Are “blameless” postmortems real? Sure, small companies here and there talk about it, but what about large enterprises? As organizations experiment with greater concurrency and integration between their departments and move toward a continuous delivery of customer value, failure is assured. Asking how failure can be avoided isn’t as useful or relevant as focusing on how an organization reacts when failure occurs and how to create a sustainable, actionable process for describing, exploring, and remedying failure.
J. Paul Reed and Kevina Finn-Braun discuss the hurdles, lessons, and surprises Salesforce’s Service Reliability Engineering team discovered rolling out actionable retrospectives in a large, complex organization, including what works, what doesn’t, and techniques that, well. . .the jury is still out on. This is the story Kevina and Paul’s months-long journey to identify the specifics of what made reliability retrospectives difficult, why actionable takeaways were often lacking, and how the feedback loops within the company’s operations organization weren’t serving Salesforce’s needs. Kevina and Paul led a series of experiments, putting the SRE team on the road to improving their ability to respond, react, remediate, and reincorporate lessons learned from failure into the organization.
J. Paul Reed is the founder of Release Engineering Approaches, a consultancy incorporating a host of tools and techniques to help organizations “Simply Ship. Every time.” Paul has worked across a number of industries, from financial services to cloud-based infrastructure, with teams from 2 to 2,000 on everything from tooling, operational analysis and improvement, and team culture transformation to business value optimization. He is also the chief delivery officer and a visiting scientist at Praxisflow.

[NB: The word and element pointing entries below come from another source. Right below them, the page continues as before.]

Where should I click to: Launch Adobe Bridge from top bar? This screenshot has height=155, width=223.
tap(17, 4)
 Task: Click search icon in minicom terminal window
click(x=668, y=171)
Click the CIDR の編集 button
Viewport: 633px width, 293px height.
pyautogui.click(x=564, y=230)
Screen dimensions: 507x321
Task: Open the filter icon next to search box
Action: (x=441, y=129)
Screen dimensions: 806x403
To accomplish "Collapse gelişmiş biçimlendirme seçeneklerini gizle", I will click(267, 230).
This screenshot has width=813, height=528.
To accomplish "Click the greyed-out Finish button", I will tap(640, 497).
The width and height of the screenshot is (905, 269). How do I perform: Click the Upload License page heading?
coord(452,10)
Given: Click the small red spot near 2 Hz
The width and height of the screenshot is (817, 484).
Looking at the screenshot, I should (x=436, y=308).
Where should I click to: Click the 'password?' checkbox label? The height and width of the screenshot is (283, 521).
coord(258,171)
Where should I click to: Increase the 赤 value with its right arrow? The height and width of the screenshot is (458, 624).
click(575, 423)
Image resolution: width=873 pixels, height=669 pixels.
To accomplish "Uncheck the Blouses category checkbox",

Kevina Finn-Braun’s focus throughout her 18 years in the Internet industry has been operational excellence and risk management. Kevina is currently director of site reliability service management at Salesforce, where she leads the team focused on operational process improvements in the areas of incident, problem, and change management. In her previous role as director of business continuity at Yahoo, she led the team focused on risk management and service continuity best practices.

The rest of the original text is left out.